Fazem uma mistura insossa de reflexão e dramatismo, interrompem continuamente as narrativas para fazerem reflexões "humanísticas", e levam suas personagens quase sempre para a tara e doença. Eles usam o sexo para pensar o poder, a sociedade; e mesmo que o sexo seja o núcleo duro onde a sociedade se expressa por meio do corpo dos sujeitos sociais, é difícil conjurar a reflexão filosófica, que freia a ação, com o erotismo que, por sua natureza, está sempre em movimento incessante.
As narrativas eróticas sofrem, paradoxalmente, de falta investimento em sua narratividade, na maior parte das vezes. Por esse motivo, grande parte dos livros eróticos é constituída de materiais brutos: manuscritos em cadernos abandonados, coletâneas de cartas e missivas encontradas ao acaso, diários e fragmentos memorialísticos e fichas confessionais. Assumem na própria forma uma estrutura estática, imóvel, como uma maneira de tentar equacionar o desejo ensaístico com o pudor pornográfico.

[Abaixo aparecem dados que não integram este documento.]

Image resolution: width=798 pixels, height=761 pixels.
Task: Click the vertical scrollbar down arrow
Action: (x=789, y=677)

Talvez parte do problema seja de escrúpulos: o pouco disfarçado temor masculino de entrar sob a pele do feminino; e o temor feminino de escrever sobre o desejo sexual pelos impasses que esse ato promove na construção de uma autoria literária numa sociedade machista. A literatura erótica sofre de falta de variedade de estórias e até mesmo de tipos de personagens - uma estreiteza de abordagem onde o escritor recorrentemente se confina dentro de sua própria experiência quando a vocação essencial do exercício literário é invadir o espaço imaginário de sujeitos cujas vidas estão diametralmente alheias às do próprio escritor.

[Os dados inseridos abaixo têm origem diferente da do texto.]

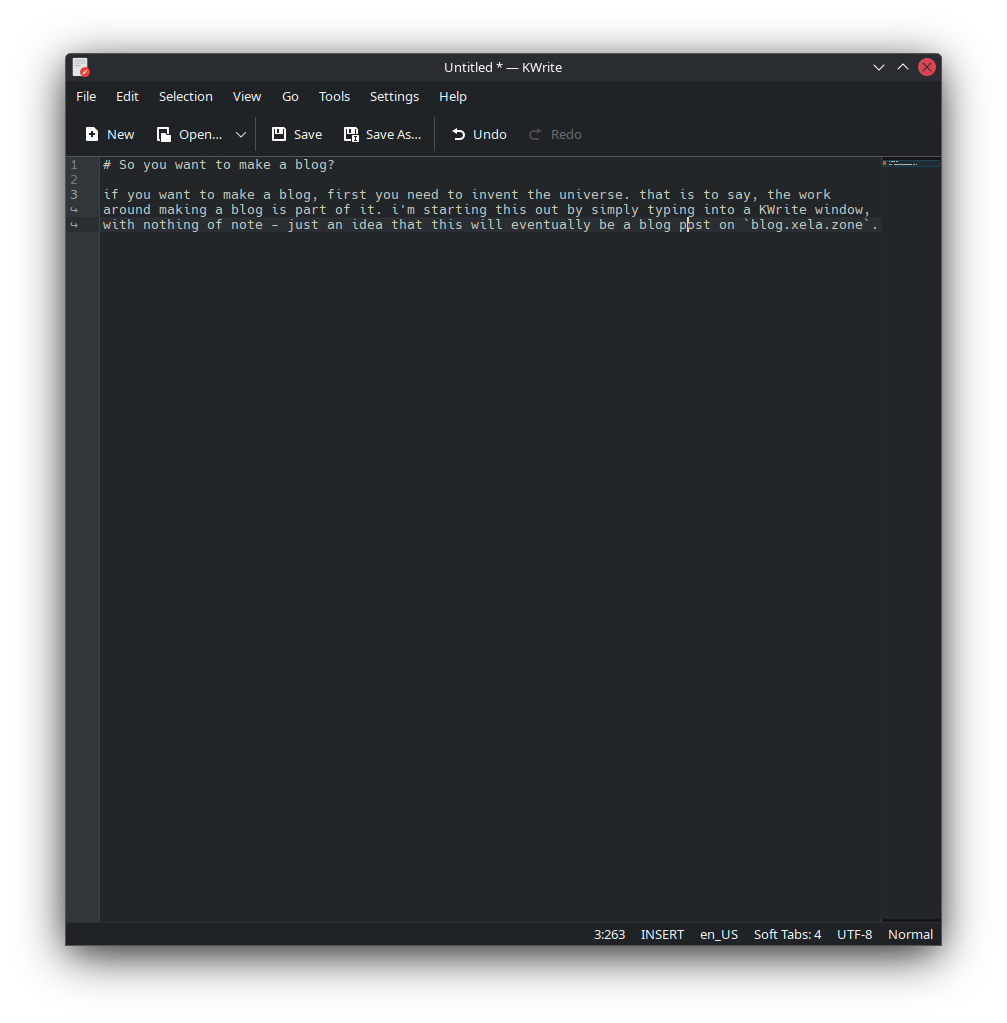1007x1023 pixels.
Task: Click the grayed-out Redo icon
Action: coord(554,134)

Quando o assunto é sexo, a experiência de leitura mais convencional sugere oroman à clef e o jogo é de decifrar o que no ficcional corresponde à própria vida do autor do livro. Dessa forma, a própria presença social do escritor (e da escritora) parece constrangê-lo; e a autoria erótica, seguindo essa lógica, para ganhar legitimidade, buscará sempre se relacionar com uma impostura marginal, com o designo de intervenção social, de reforma da moral, dos costumes. Há uma espécie de heroísmo auto-gerado para a escrita erótica como uma estratégia que busca justificar sua presença. Esse impasse, um nó górdio. É como se o gozo, quando adquire na literatura um foco central, catalisasse a potência destrutiva de asfixiar a si mesmo.
É por esse motivo que Elogio da madrasta é tão interessante: assume esse próprio impasse, e ao invés de constranger a fluência da narrativa interrompendo-a com reflexões, cria uma estrutura onde as reflexões ganham um espaço destacado: as descrições dos quadros. Torna a própria interrupção numa maneira de levar a estória adiante.
Apesar de aqui e ali existir perguntas retóricas do narrador que ficam soltas na gramatura textual, o livro é satisfatório ao avançar com humor e malícia sobre a insossa tradição de literatura erótica francesa: Vargas Llosa dá um drible na chatice em sua novela. Ela engaja, envolve; cria uma experiência rica de leitura; e vence, com qualidade, os temores da encomenda. E também abre espaço para o mais ambicioso e matizado Os Cadernos de Don Rigoberto, que também será em breve lançado no Brasil, e onde equaciona o desejo reflexivo reproduzindo, na matéria do romance, ensaios destacados dos próprios cadernos de anotações do protagonista (como a hilária e caricata carta de protesto ao leitor da revista Playboy).
Dessa forma, Elogio da madrasta funda um espaço ficcional revisitado pelo escritor em Os Cadernos de Don Rigoberto e que, de acordo com o próprio Vargas Llosa, ainda terá ainda mais uma continuação, Las cartas de Doña Lucrecia, já anunciada para os próximos anos.
Vinicius Jatobá é jornalista cultural e mestre em Estudos de Literatura pela PUC-Rio. Colaborou em vários suplementos e revistas, e atualmente escreve sobre livros em jornais.